Analisadaily.com, Medan - Pemilihan kepala lingkungan (kepling) yang seharusnya menjadi pesta demokrasi tingkat mikro justru banyak diwarnai kontroversi. Dari indikasi kecurangan hingga terpilihnya kepala lingkungan yang tidak berdomisili di wilayah yang mereka pimpin, menjadi sorotan serius warga dan tokoh masyarakat.
Kecurangan dan Pertanyaan Netralitas
Yudi, mantan Kepala Lingkungan dari Kelurahan Darat, Kecamatan Medan Baru, mengungkapkan kekecewaannya atas proses pemilihan yang baru saja berlangsung. Dalam kegiatan sosialisasi Perda No.9 tahun 2017 yang digelar oleh anggota DPRD Medan, Dr Lily MBA, Yudi menuturkan bahwa ia kalah dari kandidat yang bukan warga setempat.
"Dia tinggal di Lingkungan III, tapi tiba-tiba sudah jadi kepling di lingkungan saya. Bahkan tidak dilantik di kecamatan. Ini menimbulkan banyak pertanyaan," ujar Yudi.
Lebih jauh, Yudi juga menyoroti adanya dugaan keterlibatan aparatur sipil negara (ASN) dalam memobilisasi dukungan terhadap salah satu calon kepling.
Kasi Pemerintahan Kecamatan Medan Baru, Indah Simamora, yang turut hadir dalam acara tersebut, langsung merespons kekhawatiran tersebut.
“ASN harus netral.
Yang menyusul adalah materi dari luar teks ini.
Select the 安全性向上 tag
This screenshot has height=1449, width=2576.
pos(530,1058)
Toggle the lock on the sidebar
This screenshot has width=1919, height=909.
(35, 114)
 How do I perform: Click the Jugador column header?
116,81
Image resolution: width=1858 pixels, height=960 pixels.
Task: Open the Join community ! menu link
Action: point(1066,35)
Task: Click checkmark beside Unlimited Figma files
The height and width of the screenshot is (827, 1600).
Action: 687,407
Tidak boleh memihak kepada siapapun,” tegasnya.
Domisili Dipertanyakan, Prosedur Tak Transparan
Suara serupa juga datang dari warga Kelurahan Merdeka, Penyabar Larosa. Ia mengungkapkan adanya ketidaksesuaian domisili calon kepling di wilayahnya.
“Ada tiga calon, tapi yang terpilih malah bukan warga yang tinggal di Lingkungan IV. Saya bahkan tidak pernah tanda tangan persetujuan apa pun,” katanya dengan nada kecewa.
Menurut Penyabar, proses pemilihan kepling selama ini terlalu sentralistik dan memberi wewenang besar kepada lurah atau camat. Ia menyarankan agar proses pemilihan sepenuhnya diserahkan kepada warga, bukan kepada pejabat.
“Warga yang tahu siapa warganya, bukan camat atau lurah,” tambahnya.
Aturan Tidak Dijalankan
Peraturan Daerah (Perda) No.9 Tahun 2017 sejatinya sudah mengatur dengan rinci tentang syarat dan proses pembentukan lingkungan serta pengangkatan dan pemberhentian kepling. Dr Lily MBA, anggota DPRD Medan, menyampaikan bahwa Perda ini harus menjadi acuan utama agar proses pemilihan berlangsung adil dan transparan.
“Perda ini mengatur luas wilayah lingkungan, dan syarat calon kepling. Kalau ini dijalankan, tidak akan ada lagi masalah seperti yang dikeluhkan warga,” jelasnya.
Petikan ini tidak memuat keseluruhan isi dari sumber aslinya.